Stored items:
....................
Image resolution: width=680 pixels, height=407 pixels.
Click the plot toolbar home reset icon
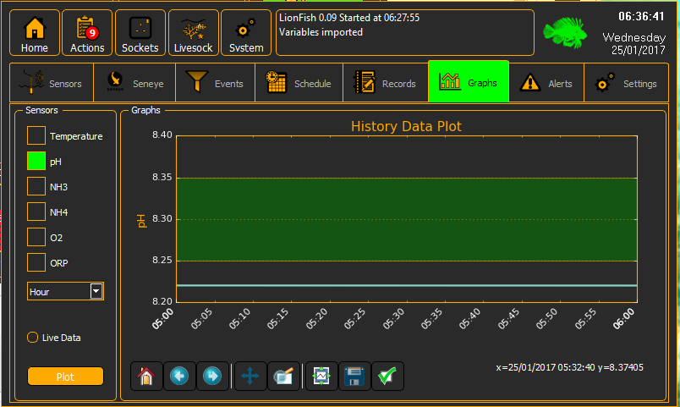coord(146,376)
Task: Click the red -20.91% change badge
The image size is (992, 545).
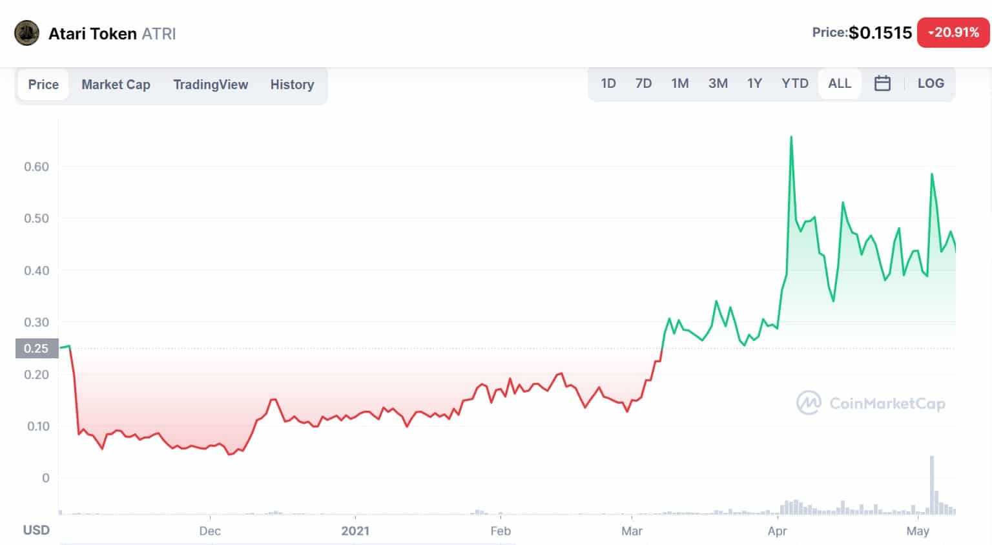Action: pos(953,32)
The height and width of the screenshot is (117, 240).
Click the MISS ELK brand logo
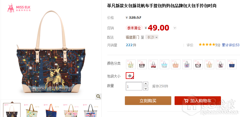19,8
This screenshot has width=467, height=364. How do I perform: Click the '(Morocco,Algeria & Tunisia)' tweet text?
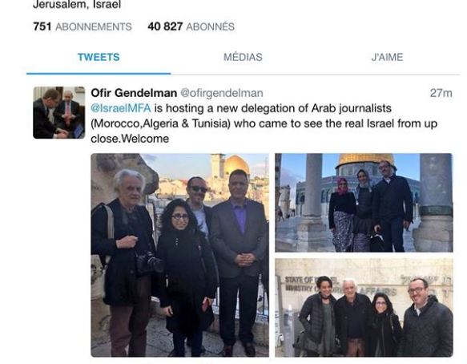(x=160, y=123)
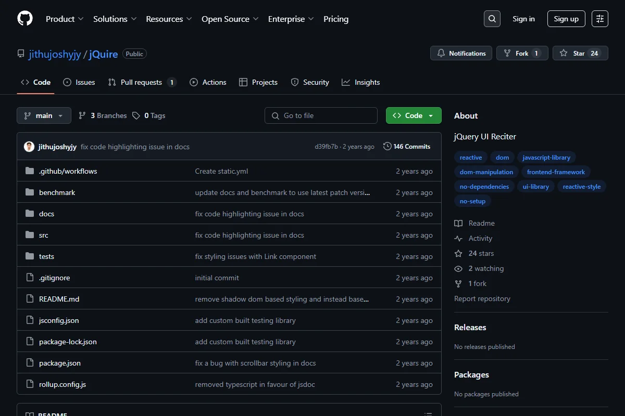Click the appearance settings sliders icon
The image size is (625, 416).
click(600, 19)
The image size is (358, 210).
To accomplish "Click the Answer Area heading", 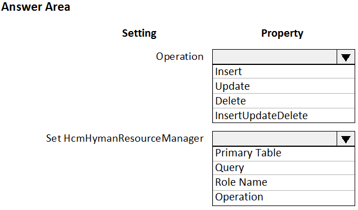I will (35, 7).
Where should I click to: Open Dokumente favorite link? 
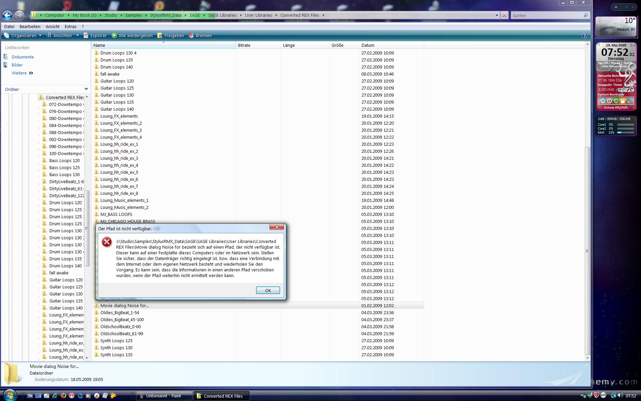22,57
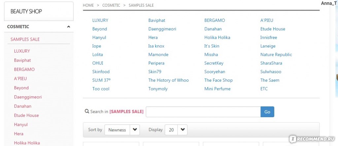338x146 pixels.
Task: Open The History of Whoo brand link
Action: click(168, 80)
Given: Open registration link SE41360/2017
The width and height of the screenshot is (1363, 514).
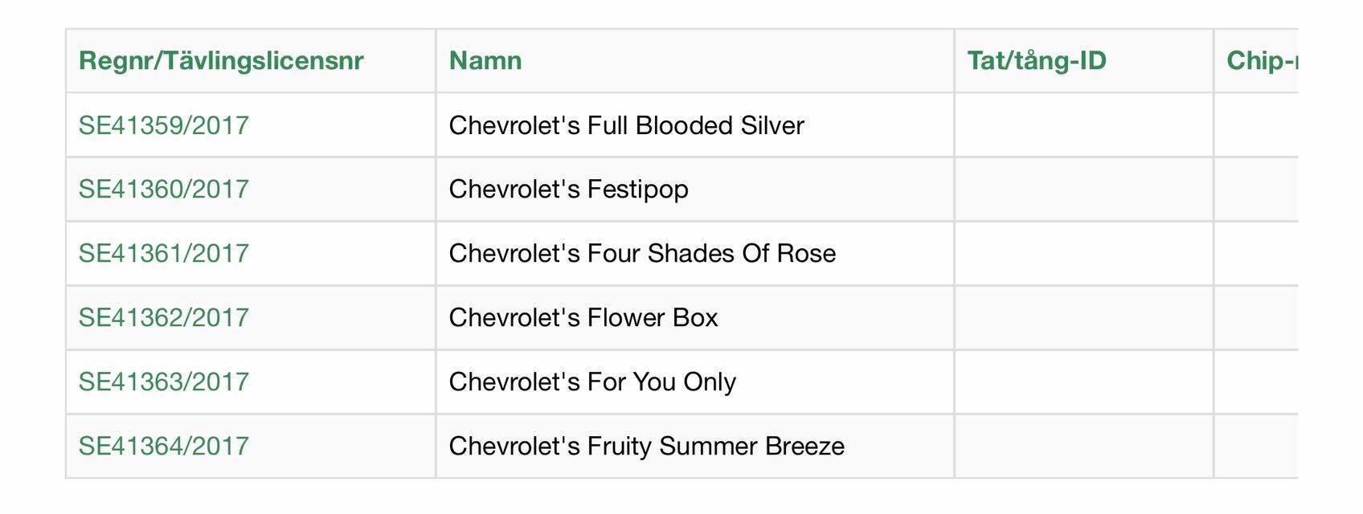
....................
**Task brief**
Count how many of the lines above contain the string "height", matching case exactly, and give only the number.

**Written solution**
4